Между тем незримый посол, которого ничем нельзя ни задержать, ни умолить и который по своему произволу отрывает того или другого из людей от их занятий или удовольствий, стоял уже у дверей Шиллера. 29 апреля Гёте зашел вечером повидать друга. Вскоре явилась и Каролина фон Вольцоген, чтобы вместе с Шиллером ехать в театр. Внизу, у дверей дома Шиллера, два великих поэта простились, – как потом оказалось, навсегда. По дороге в театр Шиллер говорил Каролине о странном ощущении в левом боку, столько лет болевшем, – теперь он в нем решительно ничего не чувствует. Причина этого явления оказалась печальная: левое легкое перестало болеть, потому что совершенно вышло из строя. В театре с Шиллером сделался озноб. Вернувшись домой, он слег и больше не вставал. Тщетна была помощь докторов, напрасен неутомимый уход близких, любивших его людей. 9 мая утром (1805 года) поэт впал в бессознательное состояние и к вечеру скончался тихо, без страданий, 45-ти лет и шести месяцев от роду.
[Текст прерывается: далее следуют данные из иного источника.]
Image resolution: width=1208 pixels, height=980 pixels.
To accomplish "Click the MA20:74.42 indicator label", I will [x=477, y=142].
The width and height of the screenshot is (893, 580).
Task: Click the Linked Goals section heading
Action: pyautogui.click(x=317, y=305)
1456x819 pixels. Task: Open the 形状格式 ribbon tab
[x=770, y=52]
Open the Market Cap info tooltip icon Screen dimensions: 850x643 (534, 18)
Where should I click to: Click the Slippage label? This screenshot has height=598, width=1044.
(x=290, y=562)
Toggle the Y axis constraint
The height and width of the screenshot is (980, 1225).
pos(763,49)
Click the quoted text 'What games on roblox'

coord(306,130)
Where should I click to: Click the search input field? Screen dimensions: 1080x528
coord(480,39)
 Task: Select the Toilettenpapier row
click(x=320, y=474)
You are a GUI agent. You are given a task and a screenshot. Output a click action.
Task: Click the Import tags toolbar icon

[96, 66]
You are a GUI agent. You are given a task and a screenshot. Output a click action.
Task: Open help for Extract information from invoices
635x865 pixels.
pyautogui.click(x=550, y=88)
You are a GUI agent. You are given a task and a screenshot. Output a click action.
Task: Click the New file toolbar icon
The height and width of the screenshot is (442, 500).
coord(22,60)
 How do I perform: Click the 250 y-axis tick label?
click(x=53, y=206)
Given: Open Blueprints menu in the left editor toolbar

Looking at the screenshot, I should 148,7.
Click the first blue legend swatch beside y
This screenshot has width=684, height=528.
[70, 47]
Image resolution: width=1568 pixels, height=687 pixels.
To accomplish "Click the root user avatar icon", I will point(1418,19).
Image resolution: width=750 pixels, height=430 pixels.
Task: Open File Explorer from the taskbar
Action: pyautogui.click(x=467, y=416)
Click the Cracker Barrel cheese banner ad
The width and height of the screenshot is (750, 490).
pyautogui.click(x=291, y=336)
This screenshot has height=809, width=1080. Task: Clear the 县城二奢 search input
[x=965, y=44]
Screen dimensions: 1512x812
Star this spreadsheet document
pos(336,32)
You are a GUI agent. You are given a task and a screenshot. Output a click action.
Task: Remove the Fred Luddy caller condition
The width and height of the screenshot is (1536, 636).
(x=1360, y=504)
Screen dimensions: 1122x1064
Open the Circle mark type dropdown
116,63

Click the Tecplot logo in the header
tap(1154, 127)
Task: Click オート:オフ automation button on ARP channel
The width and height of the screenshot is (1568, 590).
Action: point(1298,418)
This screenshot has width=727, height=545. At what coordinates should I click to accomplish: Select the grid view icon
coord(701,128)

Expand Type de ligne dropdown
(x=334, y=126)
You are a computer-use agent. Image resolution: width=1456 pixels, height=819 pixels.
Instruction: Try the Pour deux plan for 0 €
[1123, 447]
Никто не имел мужества сообщить печальное известие Гёте, не выходившему из дому по причине нездоровья. Когда несколько дней перед тем он узнал о серьезном положении Шиллера, он сказал: «Судьба неумолима, и человек значит мало», – и скорей перешел к другому разговору. «Шиллер очень болен?» – спрашивал он окружающих, заметив какое-то особенное смущение и недомолвки вечером, в день смерти Шиллера. Ночью слышали, как он плакал. Утром, на другой день, он спросил Христиану Вульпиус: «Шиллер был очень болен вчера?» Та разрыдалась в ответ. «Он умер?» – твердо произнес тогда Гёте и удалился, закрыв лицо руками. Через несколько дней он писал Цельтеру: «Я думал, что сам умру; я потерял друга, и в нем – половину моей жизни».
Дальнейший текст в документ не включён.